Come di solito accade in questi casi, i tre bulli si sono presi i loro due minuti di odio. Tanto comprensibili quanto inutili. Il povero ragazzo autistico si è preso il suo quarto d’ora di celebrità. Tanto comprensibile quanto inutile. Perchè il bullismo è ben lontano dall’essere capito nella sua reale essenza.

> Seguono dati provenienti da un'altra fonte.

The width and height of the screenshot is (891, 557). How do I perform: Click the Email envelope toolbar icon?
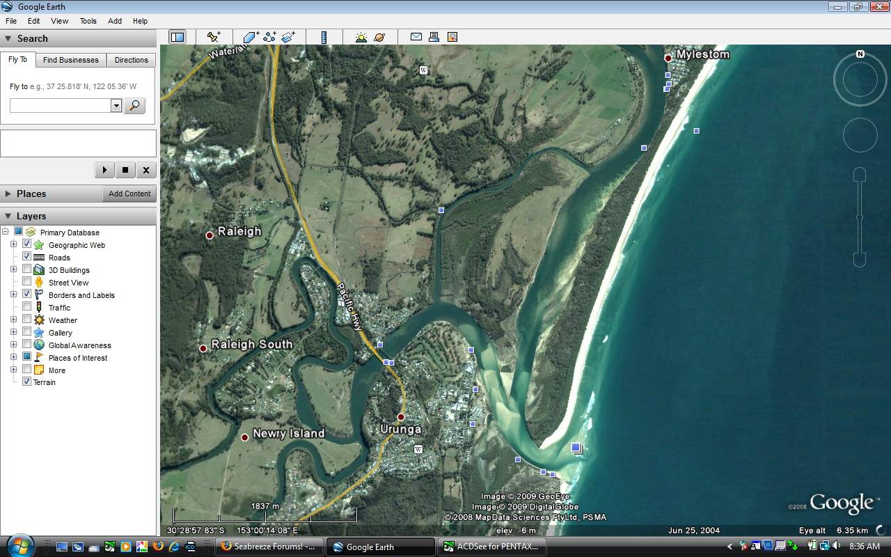pos(416,37)
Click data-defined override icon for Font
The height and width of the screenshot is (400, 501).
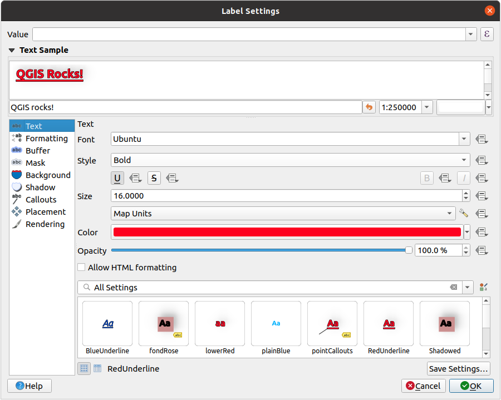point(482,139)
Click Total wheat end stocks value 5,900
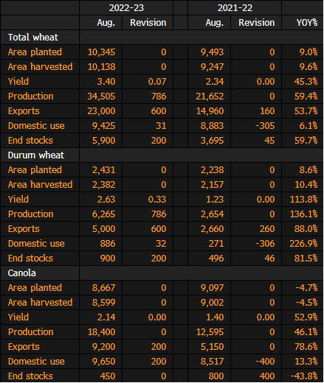The width and height of the screenshot is (324, 383). [x=103, y=141]
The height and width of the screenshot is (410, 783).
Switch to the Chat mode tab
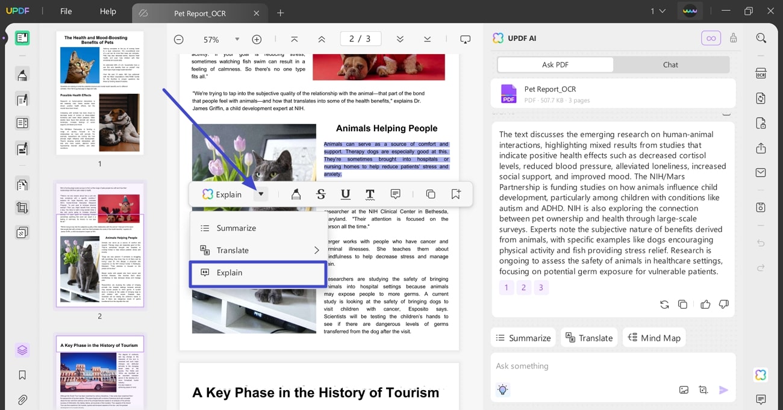click(x=670, y=65)
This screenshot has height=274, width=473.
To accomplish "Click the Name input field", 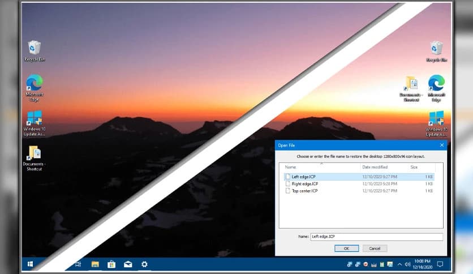I will 376,237.
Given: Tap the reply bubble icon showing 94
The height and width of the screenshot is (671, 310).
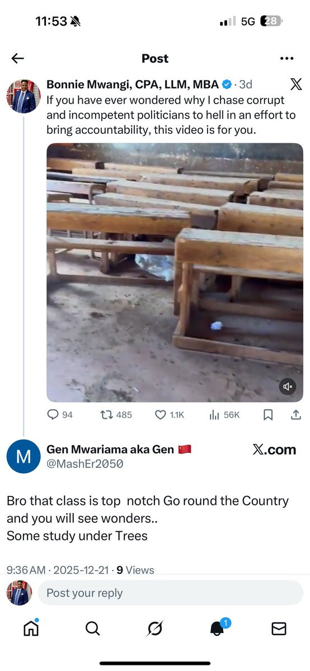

La definizione di bullismo, in sè, è agevole. Un gruppo di persone individua chi, non sempre per qualità negative, si rivela un corpo estraneo e decide di estraniarlo in vari modi che si riconducono a due radici: la violenza fisica o psicologica. Tutto ciò è qualcosa di tipicamente umano e dunque inestirpabile. In qualsiasi gruppo sociale c’è il bullismo perchè, in sè, è un meccanismo di difesa. Se qualcuno, spiccando per la natura individuale della sua persona o per dei difetti psicofisici, rende identificabile e dunque bersagliabile un gruppo sociale, sorgeranno spontanei meccanismi di ostracismo che allontaneranno l’elemento che non si integrerà pienamente. E’ la natura umana che funziona così. E in generale di tutti gli animali sociali.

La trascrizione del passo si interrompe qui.